Pricing can be easily set according to pre-determined rules with adjustments linked to payment or return terms. Intelligent automated pricing eliminates the risk of human error of under-pricing which is costing the average manufacturer and wholesaler millions each year.
At a time when margins are precarious, the sales function needs to be armed with the right information. Sales performance can’t be based on deal value alone when that revenue could be unstable and subject to cancellation. By giving sales agents the ability to model deals on the spot they can ensure they’re committing to a price that will deliver the margins needed and terms that reduce risk.
Access to automated pricing reduces the amount of time that teams spend on pricing administration, and because changes can be made quickly and are applied immediately, sales teams have more time to get out to meet customers.
Staying on top of rebates
Rebate management is one of the most unwieldy aspects of manufacturing and wholesale financial management. And today’s volatility is causing even more challenges on average, $2.65 million is lost in unclaimed rebates every year.

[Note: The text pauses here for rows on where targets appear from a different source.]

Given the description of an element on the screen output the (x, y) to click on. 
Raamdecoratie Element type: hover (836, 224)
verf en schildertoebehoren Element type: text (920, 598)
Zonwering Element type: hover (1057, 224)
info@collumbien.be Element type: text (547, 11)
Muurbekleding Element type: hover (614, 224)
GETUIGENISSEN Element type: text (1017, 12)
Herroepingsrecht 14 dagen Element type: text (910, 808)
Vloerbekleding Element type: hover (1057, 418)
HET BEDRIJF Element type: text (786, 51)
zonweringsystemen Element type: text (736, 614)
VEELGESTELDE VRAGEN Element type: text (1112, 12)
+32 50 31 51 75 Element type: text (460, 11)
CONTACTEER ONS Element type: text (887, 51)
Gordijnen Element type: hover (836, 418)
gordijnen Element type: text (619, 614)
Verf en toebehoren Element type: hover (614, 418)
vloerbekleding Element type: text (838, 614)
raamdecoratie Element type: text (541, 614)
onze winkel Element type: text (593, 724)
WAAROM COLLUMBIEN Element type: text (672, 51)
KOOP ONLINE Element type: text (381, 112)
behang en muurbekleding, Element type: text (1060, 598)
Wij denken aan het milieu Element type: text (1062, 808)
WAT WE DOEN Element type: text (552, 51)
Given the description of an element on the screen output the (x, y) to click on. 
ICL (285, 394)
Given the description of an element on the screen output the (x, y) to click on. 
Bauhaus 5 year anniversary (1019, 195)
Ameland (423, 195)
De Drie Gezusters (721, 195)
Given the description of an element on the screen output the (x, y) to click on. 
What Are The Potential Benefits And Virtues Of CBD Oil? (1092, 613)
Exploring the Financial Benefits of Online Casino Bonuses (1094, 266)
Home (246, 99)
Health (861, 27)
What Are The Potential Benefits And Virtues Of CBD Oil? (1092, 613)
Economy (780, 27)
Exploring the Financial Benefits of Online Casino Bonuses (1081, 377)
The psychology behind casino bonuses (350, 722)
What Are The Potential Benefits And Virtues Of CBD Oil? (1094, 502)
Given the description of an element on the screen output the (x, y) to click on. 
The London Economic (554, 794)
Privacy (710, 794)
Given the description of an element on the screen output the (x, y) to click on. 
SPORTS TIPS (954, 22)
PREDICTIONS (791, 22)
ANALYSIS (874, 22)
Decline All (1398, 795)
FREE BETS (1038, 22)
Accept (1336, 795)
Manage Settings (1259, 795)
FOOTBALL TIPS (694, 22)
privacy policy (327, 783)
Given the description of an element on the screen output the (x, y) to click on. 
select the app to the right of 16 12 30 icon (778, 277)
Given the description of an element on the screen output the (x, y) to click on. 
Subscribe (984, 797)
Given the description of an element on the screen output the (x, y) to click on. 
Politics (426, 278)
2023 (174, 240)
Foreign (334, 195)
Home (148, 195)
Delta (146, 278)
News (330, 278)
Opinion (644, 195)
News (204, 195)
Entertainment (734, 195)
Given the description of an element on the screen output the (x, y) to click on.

By moving to an automated system, manufacturers and wholesalers can eliminate lost revenue by calculating and claiming or paying whenever the payment is due. It can also reduce the number of days rebates are outstanding by making a claim as soon as an amount is owed, improving vital cashflow.
Manufacturers and wholesalers can visualize rebate revenue on a daily basis by recognizing revenue as being earned rather than when it is received so it can instantly be factored into pricing decisions. Meanwhile, accurate and detailed claim reports can improve collections by making it easier for suppliers to give approvals.
Building financial resilience through pricing agility
After a tumultuous three years, the prospect of a recession feels like a kick in the teeth for businesses that have navigated a pandemic, supply chain chaos, record levels of inflation and chaotic buying behavior. But taking time to review and rethink fundamental business practices like pricing could deliver much more significant results without compromising future growth. Moving on from manual, time consuming and error-prone pricing and rebate management will cut revenue leakage, improve margins and deliver major efficiency gains. Helping to build the financial resilience needed to tackle the unpredictability of the year ahead.